**Instructions for the task:**
Look through the records below, and copy out every line that holds the string "more".

**Records provided:**
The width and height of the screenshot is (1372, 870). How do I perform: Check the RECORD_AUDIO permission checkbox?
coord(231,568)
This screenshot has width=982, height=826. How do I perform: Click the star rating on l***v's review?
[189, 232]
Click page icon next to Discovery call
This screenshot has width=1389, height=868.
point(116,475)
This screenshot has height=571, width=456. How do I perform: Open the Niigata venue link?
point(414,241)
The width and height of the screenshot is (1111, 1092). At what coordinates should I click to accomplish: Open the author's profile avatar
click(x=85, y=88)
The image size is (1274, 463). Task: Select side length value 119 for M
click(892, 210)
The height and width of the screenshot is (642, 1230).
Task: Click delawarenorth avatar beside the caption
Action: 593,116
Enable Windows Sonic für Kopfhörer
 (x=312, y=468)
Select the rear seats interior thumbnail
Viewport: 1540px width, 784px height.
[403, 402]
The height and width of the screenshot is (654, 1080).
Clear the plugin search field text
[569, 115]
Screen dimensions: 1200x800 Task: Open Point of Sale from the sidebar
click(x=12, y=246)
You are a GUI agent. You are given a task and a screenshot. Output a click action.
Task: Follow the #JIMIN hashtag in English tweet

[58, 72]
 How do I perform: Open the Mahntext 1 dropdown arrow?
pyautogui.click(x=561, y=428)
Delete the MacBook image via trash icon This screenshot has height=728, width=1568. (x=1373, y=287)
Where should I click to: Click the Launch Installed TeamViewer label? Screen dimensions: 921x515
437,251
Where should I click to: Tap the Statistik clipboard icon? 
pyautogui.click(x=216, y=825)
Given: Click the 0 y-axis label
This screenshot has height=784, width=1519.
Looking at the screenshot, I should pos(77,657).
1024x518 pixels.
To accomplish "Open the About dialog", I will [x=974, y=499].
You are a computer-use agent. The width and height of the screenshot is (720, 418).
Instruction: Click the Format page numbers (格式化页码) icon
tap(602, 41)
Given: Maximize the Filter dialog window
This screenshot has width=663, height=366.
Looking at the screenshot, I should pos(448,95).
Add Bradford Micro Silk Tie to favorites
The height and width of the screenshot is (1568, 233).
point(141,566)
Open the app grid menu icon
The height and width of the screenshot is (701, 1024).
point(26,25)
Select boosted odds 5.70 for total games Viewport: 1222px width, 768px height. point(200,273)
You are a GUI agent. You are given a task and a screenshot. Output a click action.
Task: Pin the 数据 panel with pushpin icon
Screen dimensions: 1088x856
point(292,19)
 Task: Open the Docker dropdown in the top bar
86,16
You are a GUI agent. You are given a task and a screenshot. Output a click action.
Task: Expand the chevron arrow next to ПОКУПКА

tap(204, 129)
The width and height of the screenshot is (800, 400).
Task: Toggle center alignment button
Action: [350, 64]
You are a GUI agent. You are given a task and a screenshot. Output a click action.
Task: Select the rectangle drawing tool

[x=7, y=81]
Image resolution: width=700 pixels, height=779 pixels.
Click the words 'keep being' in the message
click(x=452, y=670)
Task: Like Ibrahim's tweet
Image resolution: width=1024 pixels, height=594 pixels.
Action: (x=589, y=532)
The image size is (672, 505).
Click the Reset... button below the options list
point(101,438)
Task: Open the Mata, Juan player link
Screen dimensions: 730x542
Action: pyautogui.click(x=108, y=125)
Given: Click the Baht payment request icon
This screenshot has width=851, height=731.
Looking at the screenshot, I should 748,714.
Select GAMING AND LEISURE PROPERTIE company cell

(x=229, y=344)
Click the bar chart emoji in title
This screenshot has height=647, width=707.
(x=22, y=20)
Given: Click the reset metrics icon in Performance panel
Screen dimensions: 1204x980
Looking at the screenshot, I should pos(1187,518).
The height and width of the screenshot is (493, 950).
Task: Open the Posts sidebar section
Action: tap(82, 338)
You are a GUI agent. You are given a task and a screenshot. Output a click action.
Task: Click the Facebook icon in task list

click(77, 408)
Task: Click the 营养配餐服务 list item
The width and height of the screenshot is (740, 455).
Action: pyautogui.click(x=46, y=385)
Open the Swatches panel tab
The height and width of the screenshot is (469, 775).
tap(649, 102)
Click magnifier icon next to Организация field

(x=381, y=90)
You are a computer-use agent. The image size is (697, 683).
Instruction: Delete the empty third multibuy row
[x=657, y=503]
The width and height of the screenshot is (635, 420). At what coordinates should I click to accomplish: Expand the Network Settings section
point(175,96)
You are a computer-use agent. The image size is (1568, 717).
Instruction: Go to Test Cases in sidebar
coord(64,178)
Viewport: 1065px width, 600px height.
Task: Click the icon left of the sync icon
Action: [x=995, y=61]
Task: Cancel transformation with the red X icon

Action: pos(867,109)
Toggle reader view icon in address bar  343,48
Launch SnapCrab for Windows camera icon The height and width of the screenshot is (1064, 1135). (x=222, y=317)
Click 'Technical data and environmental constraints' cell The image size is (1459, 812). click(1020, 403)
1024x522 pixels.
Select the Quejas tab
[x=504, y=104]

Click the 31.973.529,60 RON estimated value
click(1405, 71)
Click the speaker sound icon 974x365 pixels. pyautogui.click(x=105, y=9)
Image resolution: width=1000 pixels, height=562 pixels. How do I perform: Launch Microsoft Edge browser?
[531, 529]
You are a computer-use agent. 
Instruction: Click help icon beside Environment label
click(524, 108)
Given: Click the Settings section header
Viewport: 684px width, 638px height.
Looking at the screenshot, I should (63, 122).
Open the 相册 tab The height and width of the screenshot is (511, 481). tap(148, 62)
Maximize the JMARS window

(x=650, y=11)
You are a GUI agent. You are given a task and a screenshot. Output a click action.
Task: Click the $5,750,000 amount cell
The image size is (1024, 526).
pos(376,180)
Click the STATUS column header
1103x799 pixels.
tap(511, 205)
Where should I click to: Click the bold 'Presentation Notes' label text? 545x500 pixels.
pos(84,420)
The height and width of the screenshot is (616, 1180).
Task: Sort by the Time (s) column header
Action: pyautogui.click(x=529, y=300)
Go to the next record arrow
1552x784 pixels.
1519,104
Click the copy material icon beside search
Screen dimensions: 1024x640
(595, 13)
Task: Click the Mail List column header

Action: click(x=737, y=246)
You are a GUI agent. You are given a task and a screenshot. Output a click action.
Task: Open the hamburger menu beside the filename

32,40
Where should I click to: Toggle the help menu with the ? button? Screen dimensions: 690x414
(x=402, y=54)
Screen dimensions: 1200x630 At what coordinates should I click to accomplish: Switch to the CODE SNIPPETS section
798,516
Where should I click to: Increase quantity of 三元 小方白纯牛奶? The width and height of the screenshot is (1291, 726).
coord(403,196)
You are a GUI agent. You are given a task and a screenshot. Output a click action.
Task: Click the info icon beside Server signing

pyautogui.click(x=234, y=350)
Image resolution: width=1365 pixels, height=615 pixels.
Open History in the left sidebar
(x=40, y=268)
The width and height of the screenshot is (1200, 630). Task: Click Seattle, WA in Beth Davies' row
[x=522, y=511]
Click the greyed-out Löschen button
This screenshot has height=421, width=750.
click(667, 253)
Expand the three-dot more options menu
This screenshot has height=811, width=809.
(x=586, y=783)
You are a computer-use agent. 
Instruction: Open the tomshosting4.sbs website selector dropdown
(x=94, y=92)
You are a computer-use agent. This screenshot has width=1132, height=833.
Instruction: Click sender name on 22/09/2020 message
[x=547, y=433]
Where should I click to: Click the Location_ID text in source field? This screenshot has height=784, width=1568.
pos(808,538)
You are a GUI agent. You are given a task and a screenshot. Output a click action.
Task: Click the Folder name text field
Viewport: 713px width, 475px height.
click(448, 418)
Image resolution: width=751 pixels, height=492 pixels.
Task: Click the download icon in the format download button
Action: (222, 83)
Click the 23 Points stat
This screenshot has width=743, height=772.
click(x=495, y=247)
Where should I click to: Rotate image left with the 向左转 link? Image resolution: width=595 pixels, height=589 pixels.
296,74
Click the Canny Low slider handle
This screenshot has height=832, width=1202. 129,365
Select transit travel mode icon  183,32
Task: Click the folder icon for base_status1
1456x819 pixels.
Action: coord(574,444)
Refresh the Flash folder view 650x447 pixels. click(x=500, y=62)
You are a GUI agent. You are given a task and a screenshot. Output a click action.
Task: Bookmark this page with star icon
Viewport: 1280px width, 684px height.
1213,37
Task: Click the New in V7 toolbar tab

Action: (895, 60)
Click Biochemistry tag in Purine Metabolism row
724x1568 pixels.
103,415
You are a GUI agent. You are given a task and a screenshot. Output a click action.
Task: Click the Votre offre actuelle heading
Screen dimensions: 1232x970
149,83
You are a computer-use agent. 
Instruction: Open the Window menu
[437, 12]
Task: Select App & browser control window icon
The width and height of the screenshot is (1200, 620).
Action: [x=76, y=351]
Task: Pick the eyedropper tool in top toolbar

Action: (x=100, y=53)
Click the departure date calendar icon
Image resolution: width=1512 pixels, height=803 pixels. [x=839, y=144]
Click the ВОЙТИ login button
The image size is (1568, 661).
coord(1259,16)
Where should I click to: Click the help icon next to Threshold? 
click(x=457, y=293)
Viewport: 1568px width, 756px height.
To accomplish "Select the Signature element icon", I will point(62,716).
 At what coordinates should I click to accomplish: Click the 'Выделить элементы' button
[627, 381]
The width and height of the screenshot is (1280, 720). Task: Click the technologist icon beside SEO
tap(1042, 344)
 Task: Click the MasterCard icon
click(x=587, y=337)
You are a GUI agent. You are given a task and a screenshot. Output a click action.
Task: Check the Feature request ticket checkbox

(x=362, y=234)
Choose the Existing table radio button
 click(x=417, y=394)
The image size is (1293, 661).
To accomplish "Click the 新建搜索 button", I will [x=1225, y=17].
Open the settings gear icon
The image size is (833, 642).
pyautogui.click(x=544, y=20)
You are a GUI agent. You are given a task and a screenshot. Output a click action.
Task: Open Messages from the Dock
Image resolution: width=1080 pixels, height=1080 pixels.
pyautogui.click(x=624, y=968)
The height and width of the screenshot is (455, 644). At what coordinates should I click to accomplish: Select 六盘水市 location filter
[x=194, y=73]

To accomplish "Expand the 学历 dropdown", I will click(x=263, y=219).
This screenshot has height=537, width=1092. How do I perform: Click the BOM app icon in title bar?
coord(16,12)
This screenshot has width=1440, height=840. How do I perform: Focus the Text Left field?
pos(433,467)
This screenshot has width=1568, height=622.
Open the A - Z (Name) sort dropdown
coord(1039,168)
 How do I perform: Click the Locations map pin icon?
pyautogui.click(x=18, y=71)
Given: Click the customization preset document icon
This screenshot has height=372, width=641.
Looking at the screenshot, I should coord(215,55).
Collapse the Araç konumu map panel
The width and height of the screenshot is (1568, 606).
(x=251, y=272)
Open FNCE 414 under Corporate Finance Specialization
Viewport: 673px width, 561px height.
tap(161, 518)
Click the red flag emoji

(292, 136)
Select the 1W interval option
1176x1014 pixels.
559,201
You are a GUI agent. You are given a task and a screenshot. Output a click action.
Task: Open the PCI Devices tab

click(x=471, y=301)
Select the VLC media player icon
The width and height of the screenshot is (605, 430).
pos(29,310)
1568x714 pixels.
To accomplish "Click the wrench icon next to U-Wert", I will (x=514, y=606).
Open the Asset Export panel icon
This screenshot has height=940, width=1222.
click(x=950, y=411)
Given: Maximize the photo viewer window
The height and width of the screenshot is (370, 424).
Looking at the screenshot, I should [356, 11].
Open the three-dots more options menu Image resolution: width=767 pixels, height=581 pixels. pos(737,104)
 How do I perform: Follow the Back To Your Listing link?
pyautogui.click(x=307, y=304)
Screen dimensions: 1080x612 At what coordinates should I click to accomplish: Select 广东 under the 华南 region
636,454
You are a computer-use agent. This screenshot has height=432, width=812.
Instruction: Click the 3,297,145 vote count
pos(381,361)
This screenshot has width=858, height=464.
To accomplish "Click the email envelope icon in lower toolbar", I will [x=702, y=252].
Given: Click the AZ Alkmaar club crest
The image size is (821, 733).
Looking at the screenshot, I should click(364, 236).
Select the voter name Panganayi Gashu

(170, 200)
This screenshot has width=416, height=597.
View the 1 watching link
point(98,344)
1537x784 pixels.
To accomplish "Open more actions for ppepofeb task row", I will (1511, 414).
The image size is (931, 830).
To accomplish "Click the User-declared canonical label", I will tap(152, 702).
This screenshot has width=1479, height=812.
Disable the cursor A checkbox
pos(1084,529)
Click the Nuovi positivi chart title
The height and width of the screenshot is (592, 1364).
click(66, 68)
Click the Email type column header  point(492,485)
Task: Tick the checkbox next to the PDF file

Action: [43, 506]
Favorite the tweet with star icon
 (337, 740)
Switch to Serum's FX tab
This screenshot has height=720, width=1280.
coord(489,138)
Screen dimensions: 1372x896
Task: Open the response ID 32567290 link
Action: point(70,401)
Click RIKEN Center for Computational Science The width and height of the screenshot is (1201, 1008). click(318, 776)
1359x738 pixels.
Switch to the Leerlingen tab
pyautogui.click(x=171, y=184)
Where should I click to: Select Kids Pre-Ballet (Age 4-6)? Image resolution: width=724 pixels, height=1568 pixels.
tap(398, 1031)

**Final answer:**
Expand the three-dot more options menu
Open the three-dots more options menu Image resolution: width=767 pixels, height=581 pixels. pos(737,104)
To accomplish "Open more actions for ppepofeb task row", I will (1511, 414).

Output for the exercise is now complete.